Jacinda Ardern has not yet had her baby – though check here for the very latest – but deputy prime minister Winston Peters has nevertheless assumed her set-piece duties. And how Winstonianly has he assumed them? Here are some examples from the almost-prime-minister’s answers to questions across the last 24 hours, drawn from the post-cabinet press conference, his morning interviews, including with RNZ, Newstalk ZB and Newshub, and this afternoon’s parliamentary question time.
1
“Well, what’s wrong with that? If that’s your major issue on 18 June 2018, well, I’m happy to answer it. Or maybe it’s because you care about me; I don’t know. But let me just say, I want to keep my promise.”
2
“I’m not giving you my comment on that. But I do believe in a thing called commercial accountability, as we also believe in political and journalistic accountability.”
3
“No, no. No, no. No, no. There’s no need for you to go into a fit of gloom and doom at this point in time.”
4
“No, no, no, no, no, no, no, no, no, no. Stop right, stop right there. Stop right there.”
5
“No, look, look, this is just now speculating on what neither you or I or anybody else, including the experts, could possibly prognosticate this far out.”
6
“Look, I think that we’ve covered the subject as comprehensively as we can possibly do it.”
7
“Look, I’ve answered all those questions. I’ll see you next time.”
8
“This is my last answer. I’m answering up there, not over here like your style, and I said that I’d take the advice of my staff and they’ve given it to me. And that’s why I’m here.”
9
“Can I finish? Can I finish? Look, Ms Ferguson, you’ll do much better if you listened for a second.”
10
“You have to listen when I’m being interviewed, if you don’t mind.”
11
“You’ll have to be more precise in your questions to get a definitive answer, with the greatest respect.”
12
“Look, with respect, we’ve all got different views about it.”
13
“With respect, again, one of you people talked about me being paid by the taxpayer to bring this case. That kind of journalistic laziness is really intolerable.”
14
“The basis of that question is unadulterated nonsense.”
15
“If you’re going to begin with a whole lot of conclusions and phrase them as questions, we’re going to get nowhere on this show. If you want to ask what happened, I’ll tell you.
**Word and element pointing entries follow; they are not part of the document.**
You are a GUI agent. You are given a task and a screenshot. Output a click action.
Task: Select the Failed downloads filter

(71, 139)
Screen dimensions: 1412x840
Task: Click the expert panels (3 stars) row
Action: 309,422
Now which course of action do you prefer to take?”
16
“Why are you wasting the people’s time on this programme if you want to go back to your regime of allegations by way of questions?”
17
“Fonterra’s losses … are something we should be questioning. And I wish you people would do far more of that rather than just come out as attack dogs against those who raise legitimate protest.”
18
“If you are going to ask questions back it up with some certainty.”
19
“Your last statement is demonstrably false.”
20
“It’s axiomatic that GDP will be higher, regardless of how he assembled that question.”
21
“That is unadulterated rubbish.”
22
“Any state of the kind the leader of the opposition is making is demonstrably false … So get up and apologise.”
23
“I’m surprised you’re asking. I thought you knew everything.”
24
“Why would you make a statement like that? Try and be neutral and unbiased.”